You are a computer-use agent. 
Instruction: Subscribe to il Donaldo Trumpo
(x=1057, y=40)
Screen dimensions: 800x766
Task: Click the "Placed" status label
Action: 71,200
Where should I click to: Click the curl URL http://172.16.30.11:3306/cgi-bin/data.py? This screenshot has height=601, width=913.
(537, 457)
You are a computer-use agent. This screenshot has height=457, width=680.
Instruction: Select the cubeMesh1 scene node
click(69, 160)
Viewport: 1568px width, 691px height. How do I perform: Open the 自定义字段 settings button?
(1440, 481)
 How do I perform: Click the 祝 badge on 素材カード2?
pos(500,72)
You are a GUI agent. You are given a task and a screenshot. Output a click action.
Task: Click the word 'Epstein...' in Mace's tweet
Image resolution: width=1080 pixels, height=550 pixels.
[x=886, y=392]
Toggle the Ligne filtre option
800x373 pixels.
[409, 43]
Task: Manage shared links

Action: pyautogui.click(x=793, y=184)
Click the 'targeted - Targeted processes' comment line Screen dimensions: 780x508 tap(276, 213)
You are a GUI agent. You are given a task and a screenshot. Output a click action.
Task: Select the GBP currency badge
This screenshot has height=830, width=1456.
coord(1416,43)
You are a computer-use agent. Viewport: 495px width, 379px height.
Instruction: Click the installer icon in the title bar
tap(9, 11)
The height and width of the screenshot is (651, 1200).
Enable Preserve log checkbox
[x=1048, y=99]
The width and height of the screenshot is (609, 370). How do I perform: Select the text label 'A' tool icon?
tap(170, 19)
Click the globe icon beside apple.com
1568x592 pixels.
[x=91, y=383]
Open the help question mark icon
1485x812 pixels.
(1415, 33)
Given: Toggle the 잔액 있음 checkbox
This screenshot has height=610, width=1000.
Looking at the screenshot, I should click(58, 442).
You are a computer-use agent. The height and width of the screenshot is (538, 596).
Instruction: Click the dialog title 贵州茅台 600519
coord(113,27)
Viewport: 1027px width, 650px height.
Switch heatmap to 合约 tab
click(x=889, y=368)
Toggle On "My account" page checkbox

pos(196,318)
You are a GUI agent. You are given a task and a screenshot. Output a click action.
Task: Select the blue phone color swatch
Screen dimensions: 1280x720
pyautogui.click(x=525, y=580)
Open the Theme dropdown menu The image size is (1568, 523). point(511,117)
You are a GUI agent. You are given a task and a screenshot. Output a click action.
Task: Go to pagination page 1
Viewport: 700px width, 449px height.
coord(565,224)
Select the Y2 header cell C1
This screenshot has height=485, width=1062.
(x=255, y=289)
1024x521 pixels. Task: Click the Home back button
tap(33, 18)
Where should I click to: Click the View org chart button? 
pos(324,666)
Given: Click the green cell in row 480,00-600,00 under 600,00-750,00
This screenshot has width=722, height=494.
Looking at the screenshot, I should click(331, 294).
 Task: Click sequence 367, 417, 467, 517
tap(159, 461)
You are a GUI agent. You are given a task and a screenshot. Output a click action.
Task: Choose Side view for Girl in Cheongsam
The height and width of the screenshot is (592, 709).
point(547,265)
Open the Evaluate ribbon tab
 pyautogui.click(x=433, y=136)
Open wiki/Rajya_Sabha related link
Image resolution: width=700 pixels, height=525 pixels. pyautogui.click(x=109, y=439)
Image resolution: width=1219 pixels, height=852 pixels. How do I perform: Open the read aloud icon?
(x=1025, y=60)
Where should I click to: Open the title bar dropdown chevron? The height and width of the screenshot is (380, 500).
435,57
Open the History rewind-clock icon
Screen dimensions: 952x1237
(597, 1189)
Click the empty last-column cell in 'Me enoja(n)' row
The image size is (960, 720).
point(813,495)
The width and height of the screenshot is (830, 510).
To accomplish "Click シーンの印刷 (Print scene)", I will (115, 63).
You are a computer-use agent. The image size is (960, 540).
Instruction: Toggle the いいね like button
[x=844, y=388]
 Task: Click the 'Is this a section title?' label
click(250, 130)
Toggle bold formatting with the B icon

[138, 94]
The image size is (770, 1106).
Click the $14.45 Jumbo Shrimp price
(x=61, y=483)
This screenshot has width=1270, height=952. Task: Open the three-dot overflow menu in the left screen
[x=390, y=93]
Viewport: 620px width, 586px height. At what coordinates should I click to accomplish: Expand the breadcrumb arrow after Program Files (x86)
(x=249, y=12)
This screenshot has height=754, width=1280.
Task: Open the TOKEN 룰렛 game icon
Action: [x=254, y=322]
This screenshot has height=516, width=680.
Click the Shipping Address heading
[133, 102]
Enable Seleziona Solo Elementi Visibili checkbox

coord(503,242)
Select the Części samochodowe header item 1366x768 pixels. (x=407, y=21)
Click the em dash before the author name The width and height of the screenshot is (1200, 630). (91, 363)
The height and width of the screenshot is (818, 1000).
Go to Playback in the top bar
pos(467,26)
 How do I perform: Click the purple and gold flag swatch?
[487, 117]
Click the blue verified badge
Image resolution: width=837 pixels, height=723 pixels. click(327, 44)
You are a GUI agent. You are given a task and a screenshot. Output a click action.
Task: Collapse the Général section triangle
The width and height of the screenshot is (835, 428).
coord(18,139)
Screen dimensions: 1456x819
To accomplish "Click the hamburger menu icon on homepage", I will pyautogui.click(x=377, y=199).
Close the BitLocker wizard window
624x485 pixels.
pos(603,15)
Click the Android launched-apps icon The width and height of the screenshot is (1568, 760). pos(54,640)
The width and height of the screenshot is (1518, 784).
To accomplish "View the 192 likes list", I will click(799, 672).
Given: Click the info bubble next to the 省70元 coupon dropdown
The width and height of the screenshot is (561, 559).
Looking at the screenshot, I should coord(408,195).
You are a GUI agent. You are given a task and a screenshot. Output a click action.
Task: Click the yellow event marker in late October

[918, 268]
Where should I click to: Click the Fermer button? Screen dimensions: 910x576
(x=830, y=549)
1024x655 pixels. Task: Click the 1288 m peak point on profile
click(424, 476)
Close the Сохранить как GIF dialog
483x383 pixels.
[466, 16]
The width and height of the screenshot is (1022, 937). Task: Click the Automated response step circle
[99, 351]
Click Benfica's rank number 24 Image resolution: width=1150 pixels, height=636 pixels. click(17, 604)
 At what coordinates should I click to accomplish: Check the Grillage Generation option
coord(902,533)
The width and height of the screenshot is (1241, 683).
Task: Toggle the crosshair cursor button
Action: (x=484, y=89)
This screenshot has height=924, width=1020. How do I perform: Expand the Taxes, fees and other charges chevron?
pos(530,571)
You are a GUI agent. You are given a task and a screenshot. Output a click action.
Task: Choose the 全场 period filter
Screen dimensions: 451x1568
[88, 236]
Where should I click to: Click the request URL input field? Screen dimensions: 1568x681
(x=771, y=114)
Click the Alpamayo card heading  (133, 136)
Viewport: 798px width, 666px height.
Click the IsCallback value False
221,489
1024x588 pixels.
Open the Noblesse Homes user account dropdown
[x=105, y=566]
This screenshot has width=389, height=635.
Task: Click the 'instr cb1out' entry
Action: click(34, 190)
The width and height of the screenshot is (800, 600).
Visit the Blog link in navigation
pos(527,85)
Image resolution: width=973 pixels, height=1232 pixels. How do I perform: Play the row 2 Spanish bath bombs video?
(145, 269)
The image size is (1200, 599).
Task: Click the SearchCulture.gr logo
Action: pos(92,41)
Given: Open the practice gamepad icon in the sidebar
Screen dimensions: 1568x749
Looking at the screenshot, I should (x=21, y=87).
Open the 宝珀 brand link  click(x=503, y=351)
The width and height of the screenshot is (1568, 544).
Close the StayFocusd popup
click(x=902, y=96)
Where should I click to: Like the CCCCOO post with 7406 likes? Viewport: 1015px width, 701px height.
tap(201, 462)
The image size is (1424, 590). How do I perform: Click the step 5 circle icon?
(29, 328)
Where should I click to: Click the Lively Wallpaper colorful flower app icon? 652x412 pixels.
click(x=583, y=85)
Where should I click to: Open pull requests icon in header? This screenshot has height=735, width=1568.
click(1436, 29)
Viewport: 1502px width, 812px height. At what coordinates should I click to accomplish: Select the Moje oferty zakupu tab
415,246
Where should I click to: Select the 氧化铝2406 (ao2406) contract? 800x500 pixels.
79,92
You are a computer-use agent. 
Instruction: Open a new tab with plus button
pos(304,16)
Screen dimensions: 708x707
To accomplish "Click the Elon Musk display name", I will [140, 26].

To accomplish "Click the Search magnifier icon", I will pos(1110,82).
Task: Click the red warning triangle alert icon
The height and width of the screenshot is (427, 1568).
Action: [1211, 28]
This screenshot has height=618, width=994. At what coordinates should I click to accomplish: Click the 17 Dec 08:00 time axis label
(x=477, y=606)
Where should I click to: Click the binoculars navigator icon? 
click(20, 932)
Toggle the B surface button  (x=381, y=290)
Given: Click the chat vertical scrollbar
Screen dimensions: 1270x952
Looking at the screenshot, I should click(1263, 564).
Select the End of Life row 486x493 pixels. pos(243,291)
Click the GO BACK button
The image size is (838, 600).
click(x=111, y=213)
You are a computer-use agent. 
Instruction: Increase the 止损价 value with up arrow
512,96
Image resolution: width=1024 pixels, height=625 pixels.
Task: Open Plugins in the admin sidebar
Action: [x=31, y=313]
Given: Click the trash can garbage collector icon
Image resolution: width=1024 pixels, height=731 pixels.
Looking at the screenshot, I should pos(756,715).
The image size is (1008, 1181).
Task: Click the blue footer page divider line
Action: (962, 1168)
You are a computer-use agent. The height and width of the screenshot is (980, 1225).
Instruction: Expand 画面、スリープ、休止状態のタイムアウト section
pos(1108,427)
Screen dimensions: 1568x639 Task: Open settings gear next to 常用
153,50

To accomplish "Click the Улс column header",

REQUIRED WORK
Wherever the word "Choose" occurs in the data, copy that whole line.

WORKED SOLUTION
Task: Choose Side view for Girl in Cheongsam
Task: Choose the 全场 period filter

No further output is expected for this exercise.